高所恐怖症のH子ちゃんには、少々酷な『トーミの頭』の最先端の岩。
『トーミの頭』の最先端の岩の上でVサインをして写真に収まりながら、3人のうちの一人Hちゃん曰く。
『H子ちゃんがいたら、高所恐怖症の彼女のことだから、きっと、この場所で腰を引いて、這いつくばっちゃうかもよ』
『そうだ、そうだ』と打てば響くような反応がみんなから返って来る。
また、黒斑山の頂上から浅間山の雄大な眺めをバックに記念写真を撮った時も、『彼女にこの景色を見せたかったな』と言う声が期せずして上がる。

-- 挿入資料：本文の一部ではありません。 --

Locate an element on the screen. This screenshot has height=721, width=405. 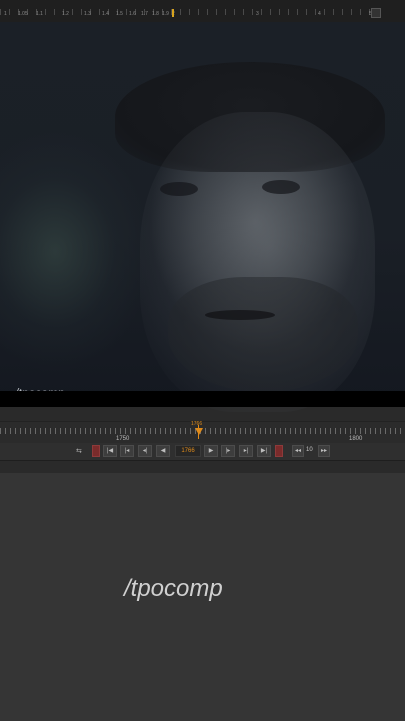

幼なじみの山歩きのメンバーで『紅一点』のH子ちゃんが、体調を崩して今回の山歩きに参加していない。
黒斑山に向かう車中の話題は、
『我々にはわからないストレスがあって、それが引き金になったのかもね』
『辛抱強い彼女のこと、きっと我慢し過ぎたんだよ』
『健康に自信があったのが、かえって仇になったかもね』
等々、もっぱらH子ちゃんの健康についての話しであった。
彼女が体調を崩したという知らせがあったのは、ほぼ1か月前のこと。
しかも、当分の間、山歩きなどの運動は自粛して下さいとドクター・ストップがかかったとのこと。
寝耳に水の知らせだった。
この歳になっても健康診断の結果が『オールA』という、元気印の元祖のようなH子ちゃん、険しい上り下りもものともせずに歩き通してしまう男勝りの健脚ぶりを発揮していた、あのH子ちゃんが、選りによってドクター・ストップで戦線離脱になるなんて、と絶句であった。
同時に、これは『少し休みなさい』という彼女へのシグナルでもあると思えて、焦らずにゆっくりと休養して、英気を養い、再び戦列復帰することを切に祈った次第である。
『秋になって、すずしくなったら、みんなで彼女を食事に誘うことにしようや』と帰りの車の中で、話し合った。
我が幼なじみたちは、みんな心根のやさしい男たちである。